Voice actress, Russi Taylor, at the 2018 Creative Arts Emmy Awards at the Microsoft Theater in Los Angeles. Photo / Creative Commons image by Wikimedia user Reese3196
Of all the memories forged at Disneyland for the generations of youngsters who have converged upon it, perhaps none was more fateful than Russi Taylor's girlhood encounter with Walt Disney, the visionary entertainment mogul who built the California theme park and gave life to Mickey Mouse and many of the other animated personages who populate it.
She had just stepped off the Mark Twain Riverboat ride with her family when she spotted the mustachioed eminence seated on a bench. Her mother, Taylor told the Los Angeles Times years later, didn't believe her when she said the man was Disney.
"Honey, it couldn't be," her mother insisted. But it was, and her mother sat down beside him. Taylor, by her account, "squished" herself in between them. When Disney inquired what she wanted to do when she grew up, she exclaimed, "I want to work for you!"
"OK!" he replied.
And so she did, providing the chirpy voice to Minnie Mouse, Mickey's female counterpart, for more than 30 years.
Taylor, an Emmy-nominated voice actress who also helped bring to life animated television characters including Huey, Dewey and Louie on DuckTales, nerdy Martin Prince and the twins Sherri and Terri on The Simpsons and Gonzo on Muppet Babies, died on July 26 at her home in Glendale, California, aged 75. The Walt Disney Co. announced her death in a statement, and spokesman Jeffrey Epstein said the cause was colon cancer.

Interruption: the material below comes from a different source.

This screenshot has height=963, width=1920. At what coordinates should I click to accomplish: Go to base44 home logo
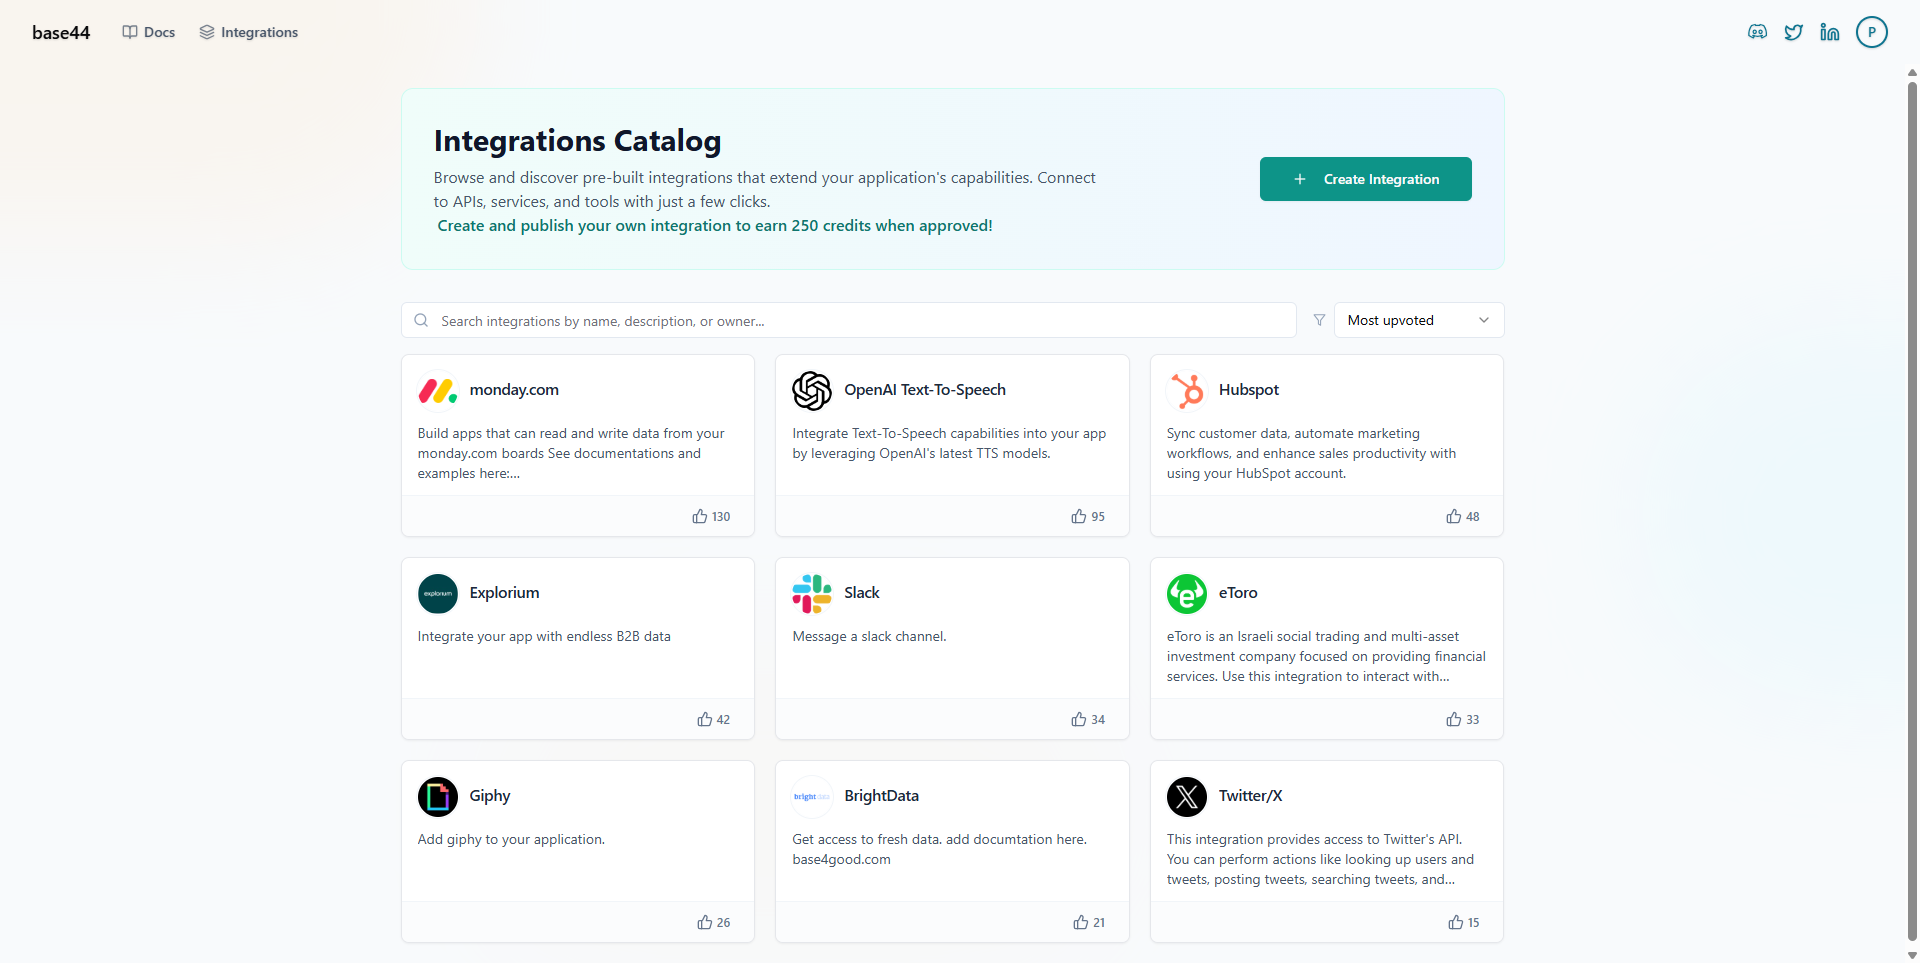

Mickey Mouse, who was voiced from 1977 to 2009 by Taylor's husband, the late Wayne Allwine, was one of the most recognisable characters in the world. Not far behind him — if only for their shared discus-like black ears and prominent widow's peak — was Minnie, who was rendered feminine by her billowing bow, her whisker-length eyelashes, her kitten heels and, of course, her unmistakable voice.
Mickey and Minnie debuted together in the 1928 animated short Steamboat Willie, with Walt Disney, who died in 1966, providing sound for both.
Taylor was one of several actresses to voice Minnie over the decades. She won the role in 1986 when she was selected from a pool of 200 applicants. She auditioned with an improvised recitation of the balcony scene from the Shakespearean tragedy Romeo and Juliet, she said, and made her first major appearance as the mouse in the 1988 TV movie Totally Minnie. She also played Minnie in the film Who Framed Roger Rabbit (1988) and the TV series Minnie's Bow-Toons and Chip 'n' Dale's Nutty Tales, among numerous other appearances.
While her husband had to jump into the falsetto range to play Mickey, she had what she described as a naturally high voice. Variety magazine compared it to the "lilting tinkling of bells".
Taylor was born in Cambridge, Massachusetts, on May 4, 1944. She told Variety that she did film-dubbing in Europe before returning to the United States to begin her work in voice acting.
She made her voice-acting debut in the TV movie The World of Strawberry Shortcake and the series Strawberry Shortcake, both in 1980. She and Allwine, then both married, met later that decade during the making of Totally Minnie. They wed in 1991 and remained married until his death in 2009. A complete list of her survivors was not immediately available.
A particular skill of Taylor's, she said, was a baby's cry: She provided wails for babies including Ted and Georgette's infant on The Mary Tyler Moore Show and for baby maggots in the movie A Bug's Life (1998).
Her other characters over the years included Pebbles Flintstone on The Flintstone Comedy Show in the early 1980s and TV movies including A Flintstones Christmas Carol (1994), various voices on The Smurfs and Paddington Bear, also in the '80s, and Duchess the Cat in the movie Babe (1995). But Minnie remained the character with which she was forever associated.
"You have to bring yourself to a character," Taylor once said, according to the Disney statement. "But because of this particular character, she actually enhances who I am, she really does. In a sense Minnie makes me better than I was before 'cause there's a lot to live up to."